Я уверен, что в компании Polaroid были люди, которые видели зловещие предзнаменования и хотели вложить ресурсы в исследование новых направлений, например создание цифровых изображений. Но проблема в том, что для этого надо было забрать деньги у существующих подразделений, которые стали бы жаловаться, что испытывают трудности и что Polaroid никогда не догонит компании, уже вышедшие на новый рынок.
По мнению Лэнни, инновационные идеи и группы, которые их предлагают, надо отделять и защищать от существующей корпоративной структуры. Новые идеи похожи на новорожденных младенцев: они слабы с экономической точки зрения и не обещают быстрой прибыли. Я знаю, что в середине 1990-х, если какие-то руководители компаний и задумывались о всемирной сети, то приходили к выводу, что она не найдет особого применения в бизнесе. И когда они узнавали, что сотрудники в рабочее время исследуют возможности интернета, то считали это в лучшем случае тратой времени, а в худшем – основанием для увольнения.
Лэнни считает, что идеи надо лелеять и поддерживать, пока они не встанут на ноги. Людей, генерирующих идеи, надо защищать от руководителей, которые могут расценить их деятельность как трату времени, противоречащую корпоративным правилам, – и, что еще хуже, убедить в этом самих изобретателей. Более того, даже когда эти идеи защищены, они, вероятнее всего, не выживут, если не поможет какой-нибудь местный оригинал, известный терпеливым отношением к странным методам и способностью их пестовать, но при этом имеющий опыт рациональных деловых решений. Порой эти оригиналы – основатели компаний, которые передали повседневные операции в руки более традиционных бизнес-лидеров. Мне кажется, их психологическая роль в эволюции компании подобна роли переходных объектов в развитии детей.
Ребенок повсюду таскает с собой плюшевого мишку, и, оказавшись в незнакомой ситуации, тот служит безопасным и знакомым мостиком между зависимостью от родителей и самодостаточным детством. Так и подобные белые вороны помогают руководителям корпораций почувствовать себя комфортно в чуждом мире, где обитают новаторы, а новаторам – почувствовать себя комфортно в корпоративном мире. Сами же они не принадлежат ни тому, ни другому.
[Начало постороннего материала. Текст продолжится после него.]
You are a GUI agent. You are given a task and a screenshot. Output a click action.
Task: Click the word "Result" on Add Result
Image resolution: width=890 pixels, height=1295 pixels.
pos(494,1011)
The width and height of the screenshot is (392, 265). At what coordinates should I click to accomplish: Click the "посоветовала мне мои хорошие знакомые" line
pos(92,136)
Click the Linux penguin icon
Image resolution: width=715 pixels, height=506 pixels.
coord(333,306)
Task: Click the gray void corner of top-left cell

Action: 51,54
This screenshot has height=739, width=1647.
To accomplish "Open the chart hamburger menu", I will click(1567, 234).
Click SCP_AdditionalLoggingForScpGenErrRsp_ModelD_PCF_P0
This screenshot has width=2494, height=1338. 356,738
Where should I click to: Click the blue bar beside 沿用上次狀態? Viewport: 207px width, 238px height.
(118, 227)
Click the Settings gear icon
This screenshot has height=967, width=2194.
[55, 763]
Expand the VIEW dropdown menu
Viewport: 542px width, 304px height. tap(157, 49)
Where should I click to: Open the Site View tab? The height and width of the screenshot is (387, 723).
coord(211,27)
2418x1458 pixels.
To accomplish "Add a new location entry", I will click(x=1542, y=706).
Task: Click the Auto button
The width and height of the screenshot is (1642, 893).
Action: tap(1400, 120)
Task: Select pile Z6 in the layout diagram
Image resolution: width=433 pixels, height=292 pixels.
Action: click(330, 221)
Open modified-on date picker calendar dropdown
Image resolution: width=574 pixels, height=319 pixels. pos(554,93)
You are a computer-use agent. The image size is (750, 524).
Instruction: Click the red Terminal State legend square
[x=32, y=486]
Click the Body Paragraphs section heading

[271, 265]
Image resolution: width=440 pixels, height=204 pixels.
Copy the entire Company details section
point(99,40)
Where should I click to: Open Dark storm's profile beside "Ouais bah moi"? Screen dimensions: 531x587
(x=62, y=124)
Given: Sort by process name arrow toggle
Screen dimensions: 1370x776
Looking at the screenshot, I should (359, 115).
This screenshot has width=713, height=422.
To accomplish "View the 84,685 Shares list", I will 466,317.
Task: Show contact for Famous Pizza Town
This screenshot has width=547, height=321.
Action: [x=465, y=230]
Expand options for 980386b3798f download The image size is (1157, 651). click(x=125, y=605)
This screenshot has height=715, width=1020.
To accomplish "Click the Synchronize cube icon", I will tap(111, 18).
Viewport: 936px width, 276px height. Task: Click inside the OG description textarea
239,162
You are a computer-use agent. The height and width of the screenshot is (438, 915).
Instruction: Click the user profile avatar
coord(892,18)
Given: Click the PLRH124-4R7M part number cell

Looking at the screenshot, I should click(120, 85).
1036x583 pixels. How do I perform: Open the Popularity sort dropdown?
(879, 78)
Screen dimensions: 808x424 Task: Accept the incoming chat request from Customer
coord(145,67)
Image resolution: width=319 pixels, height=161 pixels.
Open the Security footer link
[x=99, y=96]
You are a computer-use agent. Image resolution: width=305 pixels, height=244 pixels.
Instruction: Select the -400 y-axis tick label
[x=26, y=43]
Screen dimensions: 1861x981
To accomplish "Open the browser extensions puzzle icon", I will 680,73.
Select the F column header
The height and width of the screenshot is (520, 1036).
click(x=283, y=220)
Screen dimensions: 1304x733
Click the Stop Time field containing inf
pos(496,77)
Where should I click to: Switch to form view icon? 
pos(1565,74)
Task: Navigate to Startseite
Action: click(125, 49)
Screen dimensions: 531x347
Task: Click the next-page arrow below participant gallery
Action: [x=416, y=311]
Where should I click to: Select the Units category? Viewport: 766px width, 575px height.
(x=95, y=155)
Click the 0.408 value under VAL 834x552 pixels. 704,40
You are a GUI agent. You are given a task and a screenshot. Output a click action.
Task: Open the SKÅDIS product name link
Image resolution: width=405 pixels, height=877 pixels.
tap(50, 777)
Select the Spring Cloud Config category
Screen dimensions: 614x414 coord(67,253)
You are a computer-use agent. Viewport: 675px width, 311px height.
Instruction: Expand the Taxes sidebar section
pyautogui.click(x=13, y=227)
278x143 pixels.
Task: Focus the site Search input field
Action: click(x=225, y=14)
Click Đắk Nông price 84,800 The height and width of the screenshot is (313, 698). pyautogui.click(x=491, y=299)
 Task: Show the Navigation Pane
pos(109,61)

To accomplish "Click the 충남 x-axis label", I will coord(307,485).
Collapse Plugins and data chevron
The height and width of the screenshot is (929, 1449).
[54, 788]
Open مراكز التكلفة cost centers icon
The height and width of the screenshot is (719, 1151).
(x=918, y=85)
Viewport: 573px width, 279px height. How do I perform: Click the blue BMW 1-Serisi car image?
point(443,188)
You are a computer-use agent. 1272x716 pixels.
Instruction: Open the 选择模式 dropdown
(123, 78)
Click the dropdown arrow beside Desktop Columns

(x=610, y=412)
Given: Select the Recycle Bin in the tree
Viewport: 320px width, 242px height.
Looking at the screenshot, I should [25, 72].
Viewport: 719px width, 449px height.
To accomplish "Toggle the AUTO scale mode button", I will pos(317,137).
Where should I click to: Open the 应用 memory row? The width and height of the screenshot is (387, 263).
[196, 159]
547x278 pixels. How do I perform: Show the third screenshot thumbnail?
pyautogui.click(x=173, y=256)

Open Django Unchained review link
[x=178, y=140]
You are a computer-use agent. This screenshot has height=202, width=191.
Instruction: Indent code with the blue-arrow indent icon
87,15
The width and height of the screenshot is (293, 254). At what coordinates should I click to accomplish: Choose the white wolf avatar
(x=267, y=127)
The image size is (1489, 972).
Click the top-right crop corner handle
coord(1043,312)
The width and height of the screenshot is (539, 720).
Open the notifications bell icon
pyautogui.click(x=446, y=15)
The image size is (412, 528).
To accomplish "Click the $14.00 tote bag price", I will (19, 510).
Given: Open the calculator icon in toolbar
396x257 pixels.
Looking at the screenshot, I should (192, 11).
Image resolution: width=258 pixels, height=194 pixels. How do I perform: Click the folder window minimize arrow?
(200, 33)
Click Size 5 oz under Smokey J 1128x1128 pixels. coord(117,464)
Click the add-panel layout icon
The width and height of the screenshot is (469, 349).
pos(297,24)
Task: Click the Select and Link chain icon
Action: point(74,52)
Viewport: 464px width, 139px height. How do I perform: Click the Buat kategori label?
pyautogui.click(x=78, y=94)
На индивидуальном уровне креативность тоже необходимо защищать – и не только от внешних критиков, но и от собственного внутреннего критицизма. Позвольте себе творить обильно и сначала не выносить никаких оценок о том, что вы думаете, чувствуете или делаете. Просто поиграйте с идеями, со своим подходом к работе. И когда окажетесь в тупике, попробуйте представить пятьдесят «невозможных решений», а потом разрешите себе выбросить сорок пять. Один знакомый мне очень известный ученый сказал, что секрет его блестящих идей – очень большая корзина для мусора. Он позволяет себе с удовольствием придумать и выбросить сотню плохих идей, прежде чем находит единственную хорошую.